Ravie de travailler avec RDD – "un homme terriblement intelligent, mais qui n’a pas la prétention de son intelligence" -, Kathleen Fortin souligne aussi la modernité formelle de La Demande d’emploi. Tout en ruptures, à l’image de la dislocation du monde du protagoniste, la pièce déroule une savante partition où s’enchevêtrent plusieurs conversations temporellement décalées. Pas un mince défi d’apprentissage! Et tout un travail de défrichage du texte. "Il y a vraiment un fil de la pensée. C’est comme quand on se souvient d’une anecdote: on entend une voix, un nom, et oups! ça nous envoie ailleurs dans la pensée. Les images arrivent à une vitesse folle, et c’est le public qui fait son propre spectacle, finalement."

La comédienne, elle, n’a pas chômé depuis qu’elle a quitté l’École nationale de théâtre, en 1997. On l’a bientôt remarquée dans un personnage muet du Chant du dire-dire, de Daniel Danis. "C’est l’un des plus beaux rôles que j’aie eu à faire, parce que je n’avais ni mots ni gestes pour me défendre. Je n’avais que ce bouillonnement intérieur pour communiquer. C’est un défi d’être présent, surtout quand on ne parle pas. Et sans décrocher de ce qui se passe." Et Kathleen Fortin est justement douée d’une forte présence scénique. Même si le compliment l’étonne toujours! "Je me juge beaucoup, je manque de confiance.
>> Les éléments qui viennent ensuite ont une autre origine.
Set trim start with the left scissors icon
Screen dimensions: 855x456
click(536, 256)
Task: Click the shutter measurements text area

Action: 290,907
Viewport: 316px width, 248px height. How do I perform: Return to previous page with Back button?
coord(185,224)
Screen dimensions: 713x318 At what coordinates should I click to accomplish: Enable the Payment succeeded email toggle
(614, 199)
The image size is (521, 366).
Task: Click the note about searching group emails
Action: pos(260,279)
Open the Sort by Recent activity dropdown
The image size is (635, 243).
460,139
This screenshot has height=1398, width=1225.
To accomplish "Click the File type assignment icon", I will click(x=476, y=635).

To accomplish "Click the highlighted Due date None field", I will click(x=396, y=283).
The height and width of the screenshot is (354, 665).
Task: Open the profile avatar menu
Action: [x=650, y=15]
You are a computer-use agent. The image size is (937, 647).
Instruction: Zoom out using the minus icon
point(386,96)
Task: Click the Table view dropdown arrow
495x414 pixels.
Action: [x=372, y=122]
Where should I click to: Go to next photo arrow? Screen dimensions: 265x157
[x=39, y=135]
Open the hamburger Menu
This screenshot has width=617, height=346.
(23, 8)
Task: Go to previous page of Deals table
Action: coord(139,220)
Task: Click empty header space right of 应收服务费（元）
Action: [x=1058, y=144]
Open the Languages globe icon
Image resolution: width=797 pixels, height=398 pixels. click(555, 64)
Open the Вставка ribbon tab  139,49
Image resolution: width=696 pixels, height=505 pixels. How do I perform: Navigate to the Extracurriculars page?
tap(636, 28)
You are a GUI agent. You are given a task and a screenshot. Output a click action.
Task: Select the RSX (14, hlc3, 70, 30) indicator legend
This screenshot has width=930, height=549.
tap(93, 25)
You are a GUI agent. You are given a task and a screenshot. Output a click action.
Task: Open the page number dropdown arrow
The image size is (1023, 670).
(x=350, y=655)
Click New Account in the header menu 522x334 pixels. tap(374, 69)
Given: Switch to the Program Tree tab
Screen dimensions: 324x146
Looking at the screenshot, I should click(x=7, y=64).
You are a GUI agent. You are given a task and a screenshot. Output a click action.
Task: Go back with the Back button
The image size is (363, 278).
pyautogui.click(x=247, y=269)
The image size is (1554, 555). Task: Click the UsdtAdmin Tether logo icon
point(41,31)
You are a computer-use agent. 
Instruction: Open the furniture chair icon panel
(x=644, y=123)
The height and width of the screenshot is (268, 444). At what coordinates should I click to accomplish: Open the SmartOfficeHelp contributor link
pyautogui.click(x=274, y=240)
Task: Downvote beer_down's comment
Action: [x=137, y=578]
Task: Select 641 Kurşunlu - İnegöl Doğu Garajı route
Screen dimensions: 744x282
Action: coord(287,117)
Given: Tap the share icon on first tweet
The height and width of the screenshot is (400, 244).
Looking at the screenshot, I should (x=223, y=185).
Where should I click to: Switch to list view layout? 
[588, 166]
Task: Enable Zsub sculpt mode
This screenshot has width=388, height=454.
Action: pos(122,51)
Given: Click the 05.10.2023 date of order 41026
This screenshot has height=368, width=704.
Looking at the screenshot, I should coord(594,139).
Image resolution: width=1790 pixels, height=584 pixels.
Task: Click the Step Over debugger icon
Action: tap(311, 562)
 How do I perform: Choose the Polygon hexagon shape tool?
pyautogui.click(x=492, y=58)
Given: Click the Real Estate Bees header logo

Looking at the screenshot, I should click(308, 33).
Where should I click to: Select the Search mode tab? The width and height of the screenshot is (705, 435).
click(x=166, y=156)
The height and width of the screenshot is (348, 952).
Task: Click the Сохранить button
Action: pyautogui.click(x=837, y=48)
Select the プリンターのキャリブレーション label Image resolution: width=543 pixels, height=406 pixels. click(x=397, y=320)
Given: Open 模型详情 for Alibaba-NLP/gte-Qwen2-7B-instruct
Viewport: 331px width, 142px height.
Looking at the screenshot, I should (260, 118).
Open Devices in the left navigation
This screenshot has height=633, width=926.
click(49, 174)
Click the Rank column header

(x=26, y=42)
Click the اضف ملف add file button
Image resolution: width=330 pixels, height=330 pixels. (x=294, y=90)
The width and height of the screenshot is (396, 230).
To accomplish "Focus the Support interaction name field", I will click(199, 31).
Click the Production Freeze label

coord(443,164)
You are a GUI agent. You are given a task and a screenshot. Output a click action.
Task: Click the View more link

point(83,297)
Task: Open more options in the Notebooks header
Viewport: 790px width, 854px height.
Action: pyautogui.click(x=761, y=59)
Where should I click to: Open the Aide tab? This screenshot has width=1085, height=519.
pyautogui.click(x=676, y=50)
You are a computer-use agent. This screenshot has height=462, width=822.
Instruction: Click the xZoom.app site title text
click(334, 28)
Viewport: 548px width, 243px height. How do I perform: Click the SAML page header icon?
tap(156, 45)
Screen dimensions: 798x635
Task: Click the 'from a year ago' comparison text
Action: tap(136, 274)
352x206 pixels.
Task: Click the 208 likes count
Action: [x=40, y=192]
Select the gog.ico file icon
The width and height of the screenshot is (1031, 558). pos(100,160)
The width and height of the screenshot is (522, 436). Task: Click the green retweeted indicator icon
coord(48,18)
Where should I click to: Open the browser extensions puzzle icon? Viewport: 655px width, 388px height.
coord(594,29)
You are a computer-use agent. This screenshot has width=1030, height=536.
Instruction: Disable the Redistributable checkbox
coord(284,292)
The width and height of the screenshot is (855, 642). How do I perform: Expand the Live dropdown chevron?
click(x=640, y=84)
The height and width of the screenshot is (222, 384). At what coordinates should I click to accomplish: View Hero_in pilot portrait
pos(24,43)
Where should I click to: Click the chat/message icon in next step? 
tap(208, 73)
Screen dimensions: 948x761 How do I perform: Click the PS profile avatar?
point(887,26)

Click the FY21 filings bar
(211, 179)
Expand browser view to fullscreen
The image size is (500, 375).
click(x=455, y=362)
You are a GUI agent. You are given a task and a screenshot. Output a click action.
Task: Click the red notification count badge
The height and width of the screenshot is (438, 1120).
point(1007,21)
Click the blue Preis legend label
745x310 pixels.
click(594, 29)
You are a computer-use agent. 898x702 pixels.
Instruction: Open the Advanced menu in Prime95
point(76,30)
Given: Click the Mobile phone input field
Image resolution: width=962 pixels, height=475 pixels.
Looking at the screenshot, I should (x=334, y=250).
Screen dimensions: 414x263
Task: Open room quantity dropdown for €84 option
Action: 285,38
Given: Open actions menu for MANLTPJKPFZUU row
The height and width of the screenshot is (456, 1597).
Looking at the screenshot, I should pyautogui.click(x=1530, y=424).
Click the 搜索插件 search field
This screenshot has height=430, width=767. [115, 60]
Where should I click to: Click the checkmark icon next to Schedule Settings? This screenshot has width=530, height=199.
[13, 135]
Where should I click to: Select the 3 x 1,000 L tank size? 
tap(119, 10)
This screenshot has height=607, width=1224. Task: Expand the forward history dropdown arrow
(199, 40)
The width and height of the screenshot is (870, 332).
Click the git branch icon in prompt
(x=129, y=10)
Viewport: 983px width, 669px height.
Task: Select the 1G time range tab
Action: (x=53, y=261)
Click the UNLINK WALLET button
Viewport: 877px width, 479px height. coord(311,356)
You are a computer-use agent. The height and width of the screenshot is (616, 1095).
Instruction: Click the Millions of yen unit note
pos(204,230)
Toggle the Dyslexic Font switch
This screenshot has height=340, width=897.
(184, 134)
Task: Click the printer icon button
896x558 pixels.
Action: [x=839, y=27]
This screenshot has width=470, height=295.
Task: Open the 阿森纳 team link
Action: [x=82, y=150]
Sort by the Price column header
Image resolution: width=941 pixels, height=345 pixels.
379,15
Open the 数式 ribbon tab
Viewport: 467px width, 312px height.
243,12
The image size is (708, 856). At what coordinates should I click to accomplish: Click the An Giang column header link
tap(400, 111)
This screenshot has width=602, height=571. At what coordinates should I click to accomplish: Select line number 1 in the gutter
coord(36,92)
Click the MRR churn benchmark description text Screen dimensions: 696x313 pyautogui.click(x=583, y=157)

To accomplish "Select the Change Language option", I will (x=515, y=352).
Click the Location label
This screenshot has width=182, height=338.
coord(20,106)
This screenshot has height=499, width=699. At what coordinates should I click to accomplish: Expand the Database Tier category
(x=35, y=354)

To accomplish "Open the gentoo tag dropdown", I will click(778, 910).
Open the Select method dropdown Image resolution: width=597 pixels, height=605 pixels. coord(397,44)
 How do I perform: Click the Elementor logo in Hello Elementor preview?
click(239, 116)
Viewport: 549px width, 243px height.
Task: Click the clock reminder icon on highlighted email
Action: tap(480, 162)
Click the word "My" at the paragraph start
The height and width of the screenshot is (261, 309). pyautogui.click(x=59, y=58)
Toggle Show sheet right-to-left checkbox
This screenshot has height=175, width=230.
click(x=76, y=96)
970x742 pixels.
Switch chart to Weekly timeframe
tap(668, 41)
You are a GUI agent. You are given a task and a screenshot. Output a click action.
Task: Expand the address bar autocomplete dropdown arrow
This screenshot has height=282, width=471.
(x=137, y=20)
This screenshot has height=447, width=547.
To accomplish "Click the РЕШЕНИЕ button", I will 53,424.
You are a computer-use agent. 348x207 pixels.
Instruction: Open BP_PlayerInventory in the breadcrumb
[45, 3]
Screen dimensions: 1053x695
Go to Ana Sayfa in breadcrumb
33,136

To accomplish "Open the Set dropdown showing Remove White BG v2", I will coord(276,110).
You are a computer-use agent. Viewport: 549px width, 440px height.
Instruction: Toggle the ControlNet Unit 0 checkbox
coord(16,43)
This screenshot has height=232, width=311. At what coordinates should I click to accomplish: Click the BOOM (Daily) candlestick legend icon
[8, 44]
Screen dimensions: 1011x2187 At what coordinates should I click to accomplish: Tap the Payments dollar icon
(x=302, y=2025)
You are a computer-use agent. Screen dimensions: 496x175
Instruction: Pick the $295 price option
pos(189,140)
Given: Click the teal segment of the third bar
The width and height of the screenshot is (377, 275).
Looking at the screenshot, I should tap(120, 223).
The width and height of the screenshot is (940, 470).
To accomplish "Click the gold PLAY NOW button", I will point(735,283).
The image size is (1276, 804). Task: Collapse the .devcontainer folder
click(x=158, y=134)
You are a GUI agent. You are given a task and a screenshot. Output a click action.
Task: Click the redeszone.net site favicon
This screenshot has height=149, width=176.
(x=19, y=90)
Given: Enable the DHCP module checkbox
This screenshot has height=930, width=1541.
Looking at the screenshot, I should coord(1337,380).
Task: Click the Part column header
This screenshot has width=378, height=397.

Mais je suis contente, parce que c’est vraiment mon but premier d’être totalement présente."

Ajoutez qu’on lui confie souvent des personnages au caractère très fort. Un tempérament qui ne se vérifie pas dans la réalité: on découvre une charmante jeune femme à la voix douce, bien éloignée de ces maîtresses femmes. Question de physique de l’emploi, pense la comédienne de stature imposante. "Étonnamment, ce côté qu’on me demande, en puissance, en colère, je l’ai découvert durant mes dernières années à l’École. Avant, je jouais beaucoup plus des personnages fragiles, aériens – et j’adore ça. C’est quand j’ai joué Hermione que j’ai découvert cette capacité-là. Ça me fait terriblement de bien, parce que dans la vie, si je suis un peu en colère, je me mets à pleurer! Je suis incapable d’évacuer ma colère comme je le fais sur scène. C’est sûrement un exutoire."

Heureuse de ses choix et de l’étendue de ses rôles, Kathleen Fortin regrette pourtant qu’on ne songe plus à elle pour les personnages vulnérables. "Je pense qu’on ne me croit pas capable de jouer quelque chose de très fragile. Et moi je trouve ça intéressant de voir quelqu’un réputé très fort devenir tout petit, un oiseau cassant… Un acteur, ça peut jouer n’importe quoi. Il faut juste lui en donner la chance."